Estar Longe de Onde se Está

A Verdade

28-03-2021

Crónica de Paulo Sousa, vencedor do Prémio de Criação Literária Adriano José Carvalho e Melo, com a obra «Cartazes com Sorrisos».

Não precisa de ser apenas a obrigação a acordar-nos, porque muitos e melhores propósitos estão para lá dessa linha traçada por algo que não a nossa vontade: suprimida, abalada e silenciada; mantida distante e ausente até que os momentos em que ela possa vigorar, finalmente, surjam. Muitas vezes é nesses momentos que, ironicamente, damos as boas vindas à ausência de vontade, como se esta fugisse de quem tanto a evitou durante tanto tempo, por algo que parece ter uma explicação lógica; mas não tem.

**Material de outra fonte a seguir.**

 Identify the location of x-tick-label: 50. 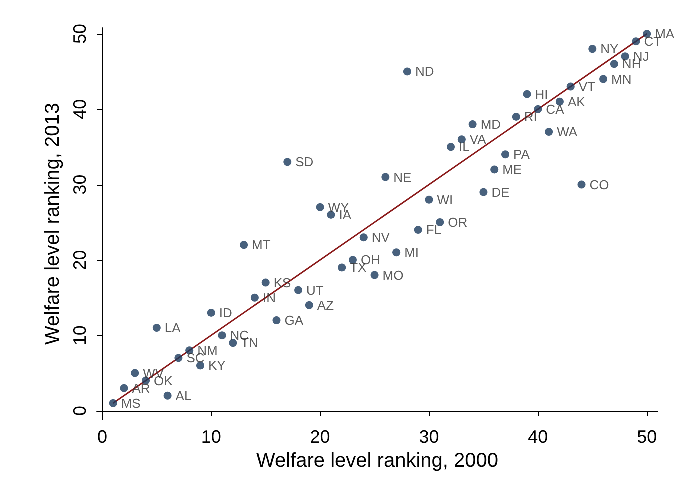
(648, 437).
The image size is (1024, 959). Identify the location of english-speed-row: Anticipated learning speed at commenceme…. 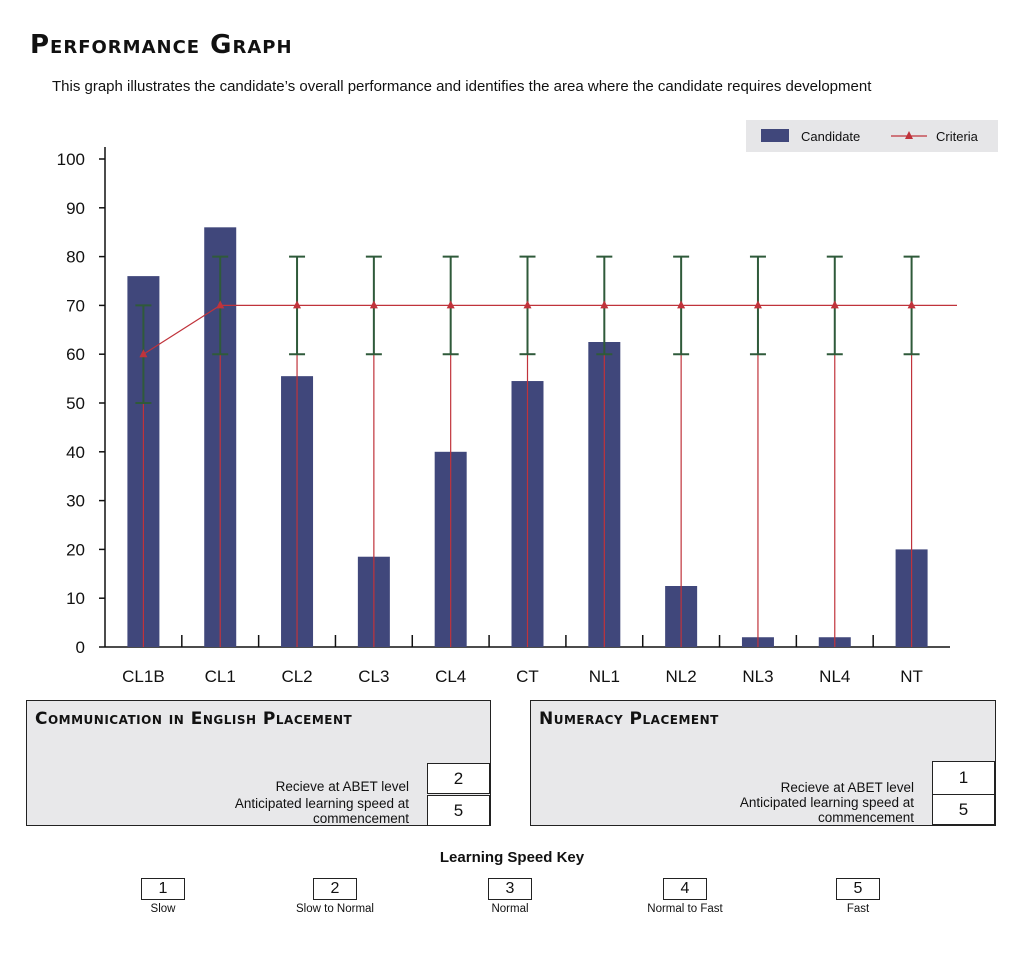
(334, 810).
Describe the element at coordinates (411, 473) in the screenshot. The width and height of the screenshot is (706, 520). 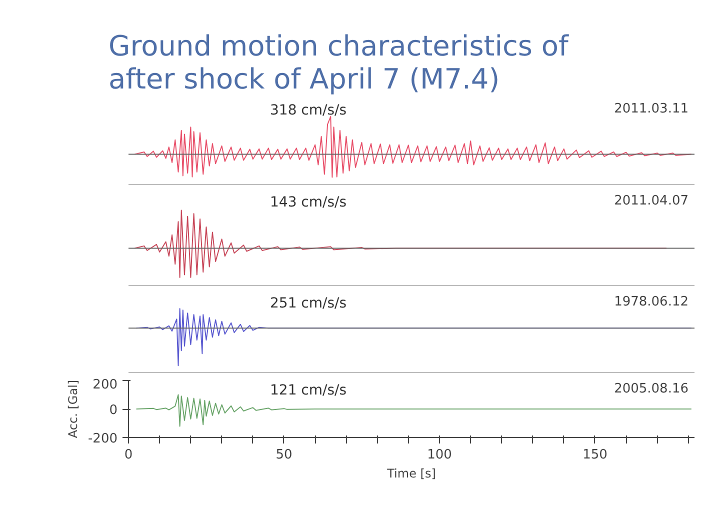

As escolhas da nossa vida são mesmo assim, repletas de uma parte em prol da renúncia de outra. Não fosse esta uma definição digna do que é o sacrifício, com potencial para vigorar nos dicionários caso haja vontade para fazer essa escolha – já sabemos que isso é complicado.

É inevitável, em certos momentos da nossa vida, darmos por nós a questionar-nos acerca da mesma. É importante que o façamos, que estabeleçamos as coordenadas para um destino mais abstracto, descontrolado e longínquo. Por lá o desassossego só não afecta os adormecidos, e ainda bem, porque o mundo continua sem portas e nós continuamos a perder o tempo de uma vida à procura das chaves. É este tipo de espera que é constante em muitos de nós, uma espera até ser tarde demais. Olhar para trás e não ver nada, deveria ser uma futilidade causadora de arrependimento e não um motivo de orgulho. Talvez fizesse sentido questionarmos, constantemente, o que estamos a fazer e o que queremos: olhar de dentro para o esforço, o cansaço, a produção, a robotização dos afazeres, os lucros e a relevância do dinheiro. Um ciclo de ganhos e gastos, de ambição pela obtenção de bens e da falta de tempo.

Aparentamos ser desconhecedores da nossa própria espécie, desligados do sofrimento de muitos que partilham o mesmo código genético. A profundidade de cada ser humano não é um abismo, mas nem por isso nos queremos aproximar. O entendimento fica assim muito mais difícil; porque os sentimentos nem sempre estão semeados na pele, evidenciáveis como o som triste de alguém que toca melancolicamente um instrumento musical de cordas. O mesmo não acontece nos juízos de valor: poucos são, certamente, aqueles que olham para uma pessoa sem fazerem qualquer tipo de julgamento.

O vislumbre da vida humana pode ser severo e belo se a impaciência o permitir. Pode ser necessário desviar o olhar do topo da montanha que tanto queremos alcançar, para percebermos que ela não existe. É doloroso perceber que tudo o que há, à nossa volta, foi esquecido e ignorado em detrimento de um objectivo quimérico. Alguns de nós evidenciam a estranheza de fazer parecer que são precisas muitas vidas para percebermos que só temos uma. Vivemos no limite errado; no da nossa energia e capacidade: no limite do remorso, de ser tarde demais e de estarmos prestes a adormecer, num sono excessivamente profundo para sonharmos ou sequer para voltarmos a acordar.

Crónica de Paulo Sousa, vencedor do Prémio de Criação Literária Adriano José Carvalho e Melo, com a obra «Cartazes com Sorrisos».